From the listing below, copy only the lines running from the line that contains "Aged Care & Retirement Living (190, 86)" to the line that contains "Kontakt (58, 2411)", both included.

● EXCERPTED RECORDS
______

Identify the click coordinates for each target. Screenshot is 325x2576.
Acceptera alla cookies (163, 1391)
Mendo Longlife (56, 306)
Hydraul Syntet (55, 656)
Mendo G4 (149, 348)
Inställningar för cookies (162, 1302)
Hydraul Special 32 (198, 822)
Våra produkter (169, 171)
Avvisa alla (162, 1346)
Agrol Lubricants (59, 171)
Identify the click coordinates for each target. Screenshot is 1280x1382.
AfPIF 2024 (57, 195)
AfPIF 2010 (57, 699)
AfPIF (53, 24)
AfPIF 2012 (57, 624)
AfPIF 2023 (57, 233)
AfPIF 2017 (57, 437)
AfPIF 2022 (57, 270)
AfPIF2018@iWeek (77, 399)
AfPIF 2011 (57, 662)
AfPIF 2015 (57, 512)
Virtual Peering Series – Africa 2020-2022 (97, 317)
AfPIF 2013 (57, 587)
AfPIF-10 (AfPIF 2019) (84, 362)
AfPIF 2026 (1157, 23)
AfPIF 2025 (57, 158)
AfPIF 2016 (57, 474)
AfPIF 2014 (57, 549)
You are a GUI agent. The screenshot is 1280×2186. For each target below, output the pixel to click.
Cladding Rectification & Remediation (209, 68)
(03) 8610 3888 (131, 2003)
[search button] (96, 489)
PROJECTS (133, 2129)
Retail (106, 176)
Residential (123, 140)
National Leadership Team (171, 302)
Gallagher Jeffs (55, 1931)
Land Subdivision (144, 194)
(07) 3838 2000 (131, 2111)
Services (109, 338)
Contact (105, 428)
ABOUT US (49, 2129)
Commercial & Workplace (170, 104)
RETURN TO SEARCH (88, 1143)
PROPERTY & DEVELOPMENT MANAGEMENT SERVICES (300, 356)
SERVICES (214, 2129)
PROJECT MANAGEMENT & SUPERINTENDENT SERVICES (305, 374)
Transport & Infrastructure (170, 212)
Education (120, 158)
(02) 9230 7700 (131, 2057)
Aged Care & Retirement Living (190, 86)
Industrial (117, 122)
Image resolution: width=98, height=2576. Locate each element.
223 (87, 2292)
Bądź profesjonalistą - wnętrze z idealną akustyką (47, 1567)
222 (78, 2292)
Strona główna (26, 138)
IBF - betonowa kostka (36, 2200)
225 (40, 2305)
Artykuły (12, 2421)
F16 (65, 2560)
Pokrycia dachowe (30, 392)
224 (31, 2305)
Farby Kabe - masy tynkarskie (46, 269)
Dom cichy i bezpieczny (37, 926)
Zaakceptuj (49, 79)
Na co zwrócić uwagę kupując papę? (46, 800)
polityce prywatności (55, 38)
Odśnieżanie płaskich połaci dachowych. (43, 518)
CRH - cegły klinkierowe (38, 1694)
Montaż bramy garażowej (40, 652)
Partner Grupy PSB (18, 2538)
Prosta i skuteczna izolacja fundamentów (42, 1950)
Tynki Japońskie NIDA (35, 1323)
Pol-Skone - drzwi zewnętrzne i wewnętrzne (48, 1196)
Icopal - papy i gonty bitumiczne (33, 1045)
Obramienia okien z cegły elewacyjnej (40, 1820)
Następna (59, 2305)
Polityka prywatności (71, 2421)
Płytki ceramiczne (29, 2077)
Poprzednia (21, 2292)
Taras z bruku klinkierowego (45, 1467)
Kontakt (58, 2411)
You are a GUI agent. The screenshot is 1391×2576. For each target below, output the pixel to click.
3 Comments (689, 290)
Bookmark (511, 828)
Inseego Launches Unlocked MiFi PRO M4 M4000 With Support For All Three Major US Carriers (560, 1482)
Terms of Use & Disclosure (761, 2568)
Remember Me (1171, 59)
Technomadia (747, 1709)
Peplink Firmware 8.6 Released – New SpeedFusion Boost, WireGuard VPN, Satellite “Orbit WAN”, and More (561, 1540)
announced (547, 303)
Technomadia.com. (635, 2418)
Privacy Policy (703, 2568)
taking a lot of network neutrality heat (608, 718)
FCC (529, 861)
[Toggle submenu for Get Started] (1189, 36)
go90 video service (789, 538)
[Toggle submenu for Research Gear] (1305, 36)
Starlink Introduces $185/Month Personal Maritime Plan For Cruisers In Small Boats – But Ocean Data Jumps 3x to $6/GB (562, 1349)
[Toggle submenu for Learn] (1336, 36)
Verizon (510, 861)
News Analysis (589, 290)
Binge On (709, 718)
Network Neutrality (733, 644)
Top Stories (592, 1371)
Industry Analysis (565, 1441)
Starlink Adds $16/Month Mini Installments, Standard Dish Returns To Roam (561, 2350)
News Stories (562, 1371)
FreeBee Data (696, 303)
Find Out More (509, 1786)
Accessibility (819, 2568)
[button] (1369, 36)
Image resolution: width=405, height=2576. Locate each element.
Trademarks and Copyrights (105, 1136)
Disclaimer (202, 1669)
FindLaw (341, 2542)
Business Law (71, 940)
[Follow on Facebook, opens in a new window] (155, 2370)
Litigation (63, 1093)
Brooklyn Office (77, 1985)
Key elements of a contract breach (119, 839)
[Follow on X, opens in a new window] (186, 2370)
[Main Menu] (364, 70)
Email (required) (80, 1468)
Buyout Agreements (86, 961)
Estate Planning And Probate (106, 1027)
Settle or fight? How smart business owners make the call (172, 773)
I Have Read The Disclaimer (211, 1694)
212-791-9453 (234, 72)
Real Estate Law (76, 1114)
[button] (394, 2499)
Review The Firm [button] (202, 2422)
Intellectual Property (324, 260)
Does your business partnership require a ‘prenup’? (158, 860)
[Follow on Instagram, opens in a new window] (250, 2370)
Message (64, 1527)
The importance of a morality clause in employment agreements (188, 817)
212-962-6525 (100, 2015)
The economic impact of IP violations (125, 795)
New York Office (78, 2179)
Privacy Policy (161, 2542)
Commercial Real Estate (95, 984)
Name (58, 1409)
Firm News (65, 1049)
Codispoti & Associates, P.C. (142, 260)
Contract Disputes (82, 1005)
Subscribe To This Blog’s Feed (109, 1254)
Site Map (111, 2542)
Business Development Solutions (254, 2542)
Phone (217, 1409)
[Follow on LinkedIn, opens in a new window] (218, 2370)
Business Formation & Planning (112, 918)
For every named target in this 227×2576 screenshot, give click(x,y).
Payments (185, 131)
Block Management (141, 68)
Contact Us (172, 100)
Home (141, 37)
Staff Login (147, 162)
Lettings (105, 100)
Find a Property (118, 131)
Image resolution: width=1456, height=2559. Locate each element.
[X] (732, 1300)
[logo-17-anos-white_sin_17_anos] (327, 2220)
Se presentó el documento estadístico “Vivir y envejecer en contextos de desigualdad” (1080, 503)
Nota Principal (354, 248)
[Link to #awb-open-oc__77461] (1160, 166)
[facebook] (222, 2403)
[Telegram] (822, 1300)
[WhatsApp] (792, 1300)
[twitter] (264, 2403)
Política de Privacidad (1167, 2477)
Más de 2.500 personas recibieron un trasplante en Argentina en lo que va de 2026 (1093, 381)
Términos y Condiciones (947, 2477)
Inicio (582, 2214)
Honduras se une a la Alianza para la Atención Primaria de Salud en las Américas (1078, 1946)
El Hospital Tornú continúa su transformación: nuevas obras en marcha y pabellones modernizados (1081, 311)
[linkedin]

______

● THE ANSWER
Aged Care & Retirement Living (190, 86)
Industrial (117, 122)
Image resolution: width=98, height=2576. Locate each element.
223 (87, 2292)
Bądź profesjonalistą - wnętrze z idealną akustyką (47, 1567)
222 (78, 2292)
Strona główna (26, 138)
IBF - betonowa kostka (36, 2200)
225 (40, 2305)
Artykuły (12, 2421)
F16 (65, 2560)
Pokrycia dachowe (30, 392)
224 (31, 2305)
Farby Kabe - masy tynkarskie (46, 269)
Dom cichy i bezpieczny (37, 926)
Zaakceptuj (49, 79)
Na co zwrócić uwagę kupując papę? (46, 800)
polityce prywatności (55, 38)
Odśnieżanie płaskich połaci dachowych. (43, 518)
CRH - cegły klinkierowe (38, 1694)
Montaż bramy garażowej (40, 652)
Partner Grupy PSB (18, 2538)
Prosta i skuteczna izolacja fundamentów (42, 1950)
Tynki Japońskie NIDA (35, 1323)
Pol-Skone - drzwi zewnętrzne i wewnętrzne (48, 1196)
Icopal - papy i gonty bitumiczne (33, 1045)
Obramienia okien z cegły elewacyjnej (40, 1820)
Następna (59, 2305)
Polityka prywatności (71, 2421)
Płytki ceramiczne (29, 2077)
Poprzednia (21, 2292)
Taras z bruku klinkierowego (45, 1467)
Kontakt (58, 2411)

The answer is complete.